--- begin Document passage ---

You can at least be certain that I couldn't phone the FBI personally
to have a converstaion with someone who will tell me that "We are
known for humanitarian treatment,..."

====================== Washington Post Monday, October 21, 2001;
Page A06 By Walter Pincus

FBI and Justice Department investigators are increasingly frustrated
by the silence of jailed suspected associates of Osama bin Laden's
al Qaeda network, and some are beginning to that say that traditional
civil liberties may have to be cast aside if they are to extract
information about the Sept. 11 attacks and terrorist plans.

More than 150 people rounded up by law enforcement officials in
the aftermath of the attacks remain in custody, but attention has
focused on four suspects held in New York who the FBI believes are
withholding valuable information.

FBI agents have offered the suspects the prospect of lighter
sentences, money, jobs, and a new identity and life in the United
States for them and their family members, but they have not succeeded
in getting information from them, according to law enforcement
sources.

"We're into this thing for 35 days and nobody is talking," a senior
FBI official said, adding that "frustration has begun to appear."

Said one experienced FBI agent involved in the investigation: "We
are known for humanitarian treatment, so basically we are stuck.
. . . Usually there is some incentive, some angle to play, what
you can do for them. But it could get to that spot where we could
go to pressure . . . where we won't have a choice, and we are
probably getting there."

--- end Document passage ---
--- begin Extracted entries ---

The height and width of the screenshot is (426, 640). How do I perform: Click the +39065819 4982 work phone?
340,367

--- end Extracted entries ---
--- begin Extracted entries ---

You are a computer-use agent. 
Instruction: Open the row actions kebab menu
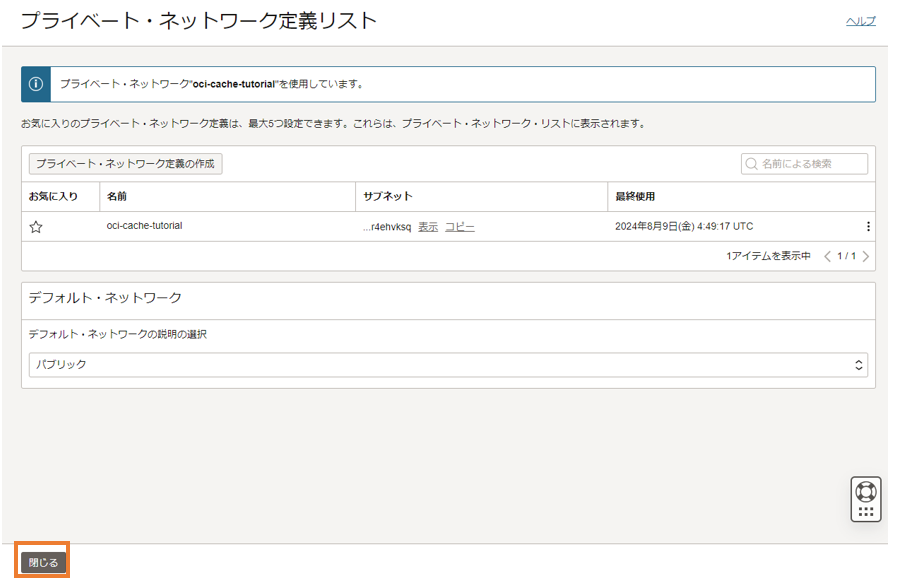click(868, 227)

--- end Extracted entries ---

Set problem 1
According to the news excerpt, how many people rounded up after the attacks remain in custody?
Set problem 2
Show every line of the records that contains the word "kebab", matching case exactly.

Full answer 1
More than 150 people.

Full answer 2
Instruction: Open the row actions kebab menu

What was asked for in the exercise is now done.